Friday’s Phrase – Graveyard Shift

Welcome to the weekly series “Friday’s Phrase”. A whimsical and informative look at the idioms, phrases, proverbs and colloquialisms we commonly use, what they mean, and where they came from.

This week’s phrase:          “graveyard shift”

Have you ever heard someone refer to working the ‘graveyard shift’? In the United States, it is a common phrase and its meaning is ubiquitous. However, its origins are steeped in folk lore and controversy.

Current accepted meaning:

NOUN

  1. A work shift that runs through the early morning hours, typically covering the period between midnight and 8 a.m.

“As the newest employee, I was relegated to working the graveyard shift.”

Historical Recorded Use:

The earliest example of the phrase in print that I have found is in the US newspaper The Salt Lake Tribune, June 1897:

The police changed shifts for the month yesterday. This month Sergeant Ware takes the morning relief. Sergeant Matt Rhodes the middle and Sergeant John Burbidge the graveyard shift.

However, the explicit definition is not found until it is offered by the American mariner Gershom Bradford, in A Glossary of Sea Terms, 1927:

Graveyard watch: the middle watch or 12 to 4 a.m., because of the number of disasters that occur at this time.”

In this definition, Bradford does not include any reference to the term stemming from the loneliness and darkness that were a large part of standing that particular watch at sea, although other theories of origin attempt to make this point.

Etymology:

The popular theory, although entertaining and a bit creepy, comes from an oft repeated origin, that goes something like this:

England is old and small. When they started running out of places to bury people, they would dig up coffins and would take the bones to a “bone-house” and reuse the grave. When reopening these coffins, one out of 25 coffins were found to have scratch marks on the inside and they realized they had been burying people alive. So, they thought they would tie a string on the wrist of the corpse, lead it through the coffin and up through the ground and tie it to a bell. Someone would have to sit out in the graveyard all night (the “graveyard shift”) to listen for the bell.

Oddly enough, there is no record of anyone actually being saved by these devices. And, as this practiced is touted to have occurred in the 16th century, we would expect to find it in print much sooner than 1897.

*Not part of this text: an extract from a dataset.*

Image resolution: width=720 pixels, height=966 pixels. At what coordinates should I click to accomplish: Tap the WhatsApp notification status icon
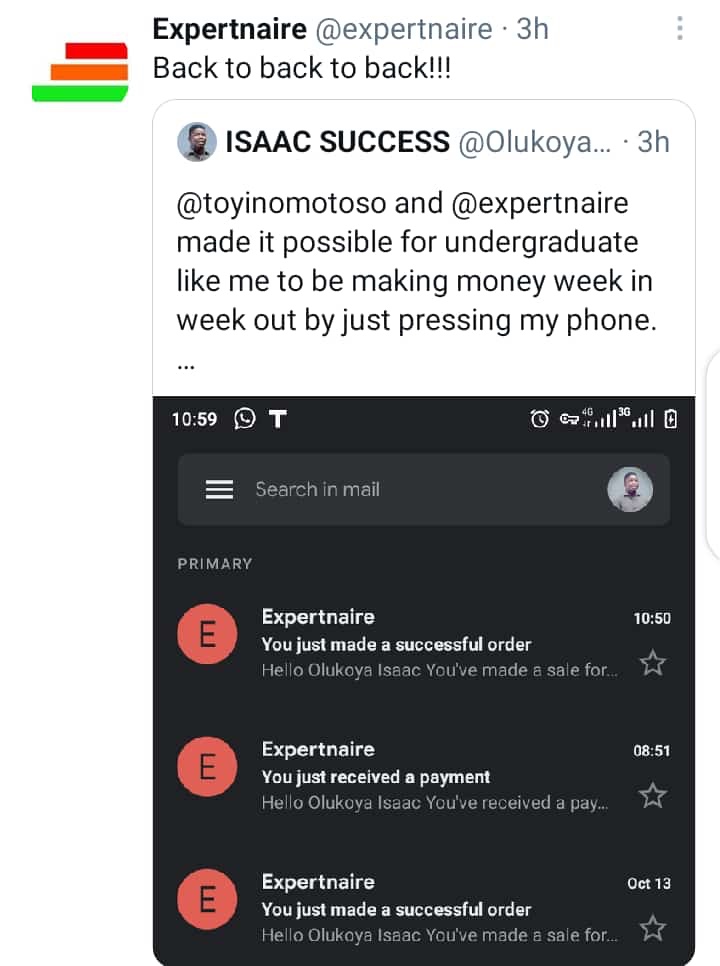(x=244, y=419)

Although the written record reflects the first usage in print to be thirty years prior to its nautical reference and definition. It is more likely that the nautical terminology was the birth of the phrase. By the time the phrase appears in The Salt Lake Tribune, it would have been a commonly used and understood phrase to the journalist and reader. Add to this the proximity of Salt Lake City to the docks and piers frequented by sailors on Great Salt Lake, and it is easy to connect it to its nautical origins.

Conclusion:

As someone who has been at sea at night, I can tell you it gets dark, but usually not lonely. The standard practice on vessels of the time was to have two sailors as a minimum for any watch, even the ‘graveyard’ watch. One was always a ship’s officer, usually the lowest ranking officer. And the other was normally a deck hand. Having two not only increased the ability to keep eyes on waters now dark, but also relieved the officer from the drudgery of physically adjusting, hoisting or furling sails, which would be considered beneath his station. It also helped to assure that no one person could fall asleep on watch and put the vessel in peril. It is more likely the reference in Bradford’s definition, as to the watch on which most accidents occur, is truly its source.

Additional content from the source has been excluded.